I satelliti potranno aiutare a rilevare la plastica negli oceani

Scienze

Lo hanno scoperto i ricercatori britannici del Plymouth Marine Laboratory, servendosi dei satelliti Sentinel-2, missione sviluppata dall'European Space Agency nell'ambito del programma Copernicus 

I satelliti potrebbero essere una risorsa molto importante per la lotta all’inquinamento degli oceani, soprattutto per quanto riguarda la presenza dannosa, per l’ecosistema marino, della plastica. Per la prima volta, infatti, è stato dimostrato con successo che i satelliti di Sentinel-2, missione sviluppata dall' European Space Agency nell'ambito del programma Copernicus per monitorare le aree verdi e non del pianeta e fornire supporto nella gestione di disastri naturali, possono rilevare le macroplastiche galleggianti. I detriti sono rilevabili nei dati ottici acquisiti dai satelliti e, inoltre, sono distinguibili da materiali naturali come le alghe.

Le aree del mondo già testate

In particolare, nello studio pubblicato sulla prestigiosa rivista scientifica “Scientific Reports” dai ricercatori britannici del Plymouth Marine Laboratory, gli esperti sottolineano come le osservazioni dei satelliti, analizzate grazie all'intelligenza artificiale, potranno permettere di riconoscere i frammenti di plastica più grandi di 5 millimetri che sono presenti fra le onde degli oceani, distinguendoli da altri elementi naturali con una precisione che è stata calcolata in circa l'86%. A dirlo sono stati i primi esperimenti fatti sul campo, in cui l'intelligenza artificiale è stata testata sui dati di Sentinel-2 raccolti in quattro località nel mondo, ovvero ad Accra in Ghana, nelle isole San Juan in Canada, a Da Nang in Vietnam e nell'est della Scozia. Un dato curioso è che i satelliti, solo nel sito canadese, sono riuscito a distinguere le macroplastiche dagli altri elementi naturali con un'accuratezza del 100%. Gli esperti, confortati da questi dati, sperano che questa tecnica possa essere utilizzata per migliorare il monitoraggio globale della plastica nei mari, servendosi sia delle immagini ad alta risoluzione dei satelliti sia da altre, ad esempio quelle riprese dai droni in volo.
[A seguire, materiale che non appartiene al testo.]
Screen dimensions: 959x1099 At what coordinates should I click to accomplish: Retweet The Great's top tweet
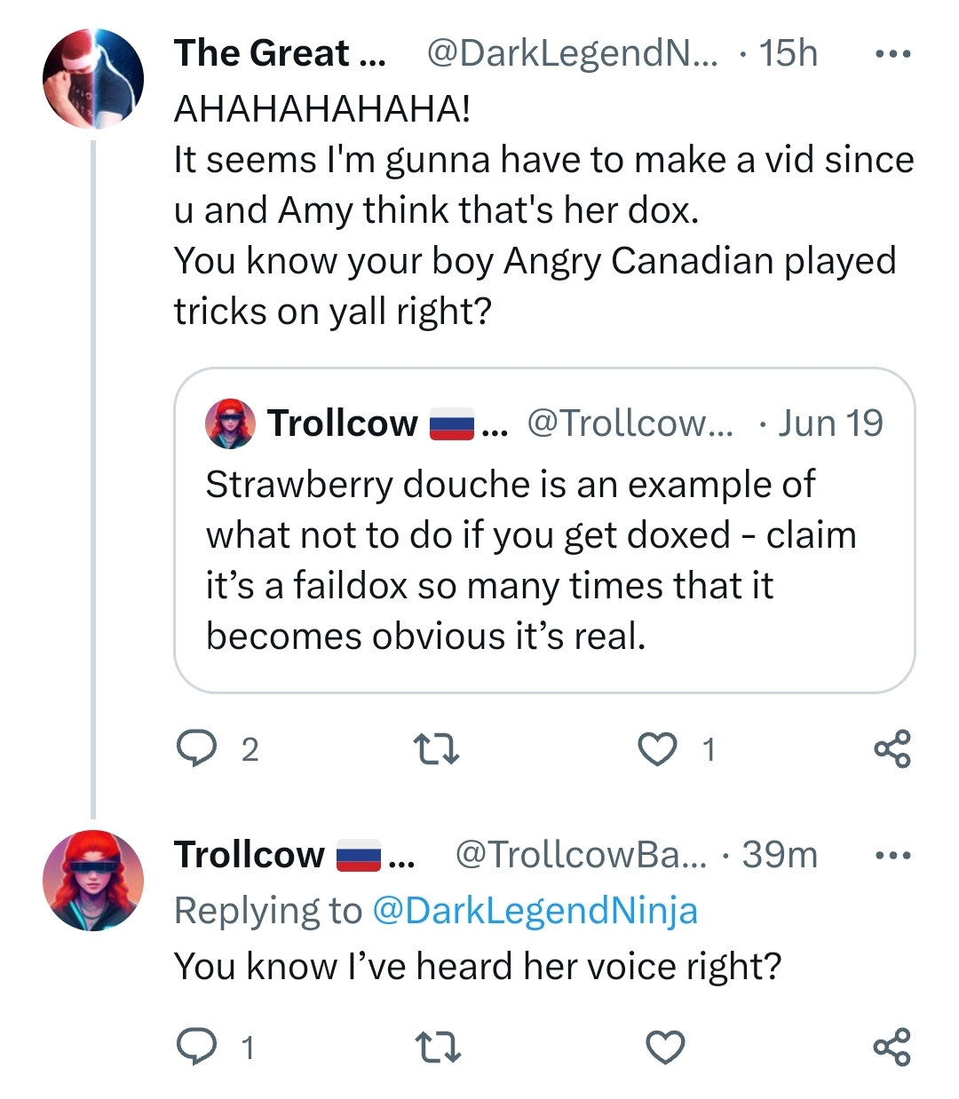(438, 749)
Il ruolo dell’intelligenza artificiale

Ma come riescono, i satelliti, ad individuare la plastica dallo spazio? La tecnica di rilevamento si basa sul riconoscimento della loro firma spettrale, in sostanza sull'analisi delle lunghezze d'onda della luce visibile e infrarossa che i detriti assorbono e che poi a di conseguenza riflettono. Gli scienziati sono riusciti ad istruire l’algoritmo di intelligenza artificiale nel riconoscere queste firme spettrali legati ai vari materiali galleggianti individuati. Quelli della plastica, nello specifico, sono stati prelevati dai dati satellitari relativi ai rifiuti plastici presenti nel porto sudafricano di Durban dell’aprile 2019 e a quelli disseminati in modo controllato dagli stessi ricercatori lungo la costa greca di Mitilene negli ultimi due anni. Oltre alla plastica, nel settaggio dell’algoritmo, sono stati presi in considerazione dati riguardanti altri materiali come alghe, frammenti di legno, schiuma e rocce di origine vulcanica.